The President and the Provost applauded our initial vision and directed the Dean to lead the development of processes and procedures to take us from vision to design and then to implementation. The highlight of the Dean's meeting with President Crow and Provost Searle was that they said that what we were proposing was the most innovative college prototype they had ever seen.
We were humbly reminded that “the devil is in the details” and that we had to demonstrate that we understood the breadth and complexity of what we were trying to achieve. President Crow and Provost Searle told us that undertaking our proposal would be no small feat. Among other tasks, we had to recommend a budget, solidify a new and expanded structure, and develop new operational procedures. One hundred and twenty (120) committee and subcommittee meetings later, we did it! Our hard work and commitment to our new vision has enabled us to design the nuts and bolts of a new and functional College of Health Solutions.
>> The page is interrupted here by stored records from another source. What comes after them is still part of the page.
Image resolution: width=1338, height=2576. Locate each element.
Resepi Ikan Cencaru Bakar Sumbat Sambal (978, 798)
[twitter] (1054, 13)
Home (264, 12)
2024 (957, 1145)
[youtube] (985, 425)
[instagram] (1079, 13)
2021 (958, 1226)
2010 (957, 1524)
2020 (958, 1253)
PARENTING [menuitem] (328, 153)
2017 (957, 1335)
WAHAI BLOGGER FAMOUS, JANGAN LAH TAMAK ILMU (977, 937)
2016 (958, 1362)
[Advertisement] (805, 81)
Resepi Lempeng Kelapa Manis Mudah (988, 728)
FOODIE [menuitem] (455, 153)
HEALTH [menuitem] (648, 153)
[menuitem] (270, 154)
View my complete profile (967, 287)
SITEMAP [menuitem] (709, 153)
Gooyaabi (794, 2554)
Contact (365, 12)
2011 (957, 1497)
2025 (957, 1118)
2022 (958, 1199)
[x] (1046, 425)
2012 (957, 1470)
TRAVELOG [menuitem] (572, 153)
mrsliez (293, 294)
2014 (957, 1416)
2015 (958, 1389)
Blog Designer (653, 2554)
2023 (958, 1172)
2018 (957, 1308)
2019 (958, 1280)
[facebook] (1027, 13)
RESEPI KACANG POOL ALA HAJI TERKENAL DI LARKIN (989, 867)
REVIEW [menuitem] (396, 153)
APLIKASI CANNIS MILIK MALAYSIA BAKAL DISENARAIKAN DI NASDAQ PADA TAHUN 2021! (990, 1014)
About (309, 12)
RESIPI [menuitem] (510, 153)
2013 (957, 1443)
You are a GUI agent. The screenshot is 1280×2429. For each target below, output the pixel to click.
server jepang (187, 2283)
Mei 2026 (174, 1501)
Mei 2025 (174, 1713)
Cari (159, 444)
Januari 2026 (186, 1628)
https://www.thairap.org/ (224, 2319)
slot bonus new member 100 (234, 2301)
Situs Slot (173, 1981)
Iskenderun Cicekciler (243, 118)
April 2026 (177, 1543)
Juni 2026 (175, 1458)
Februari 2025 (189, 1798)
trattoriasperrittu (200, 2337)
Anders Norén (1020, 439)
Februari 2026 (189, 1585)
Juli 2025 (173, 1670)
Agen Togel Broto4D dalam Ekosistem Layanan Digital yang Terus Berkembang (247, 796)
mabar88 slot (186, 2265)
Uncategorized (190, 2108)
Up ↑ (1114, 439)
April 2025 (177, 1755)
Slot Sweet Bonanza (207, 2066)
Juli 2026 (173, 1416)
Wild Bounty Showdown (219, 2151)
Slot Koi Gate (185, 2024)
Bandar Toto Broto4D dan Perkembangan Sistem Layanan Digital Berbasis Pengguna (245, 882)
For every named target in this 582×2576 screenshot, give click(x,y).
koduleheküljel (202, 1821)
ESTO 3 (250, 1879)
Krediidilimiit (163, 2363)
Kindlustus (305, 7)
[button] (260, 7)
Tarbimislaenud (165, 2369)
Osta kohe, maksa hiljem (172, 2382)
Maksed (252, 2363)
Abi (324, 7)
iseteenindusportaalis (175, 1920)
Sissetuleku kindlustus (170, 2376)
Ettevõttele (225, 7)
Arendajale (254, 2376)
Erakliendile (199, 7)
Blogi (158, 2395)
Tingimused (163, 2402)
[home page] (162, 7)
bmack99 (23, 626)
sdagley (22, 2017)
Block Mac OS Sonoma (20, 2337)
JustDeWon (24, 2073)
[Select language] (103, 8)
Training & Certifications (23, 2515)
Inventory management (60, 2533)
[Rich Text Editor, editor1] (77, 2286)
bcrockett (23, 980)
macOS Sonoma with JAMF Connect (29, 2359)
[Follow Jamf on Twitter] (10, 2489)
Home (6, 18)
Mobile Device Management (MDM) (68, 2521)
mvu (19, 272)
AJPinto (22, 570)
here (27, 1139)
In order to efficiently roll out our new structure over the next year, the Executive Visioning Team and College Leadership will be mapping out what will happen in the year ahead. Much work remains to be done. Processes that the committees developed in Phase II will be vetted and tested. We want to be able to maintain the integrity of the process we started in the fall: getting feedback from our stakeholders and incorporating that feedback into the next version. Input continues to be gathered from the leaders of the institution, from the President, the Provost, the Provost's deputies, our external (community) stakeholders, and the Deans, and faculty and staff who want to join with us to make a difference in health outcomes.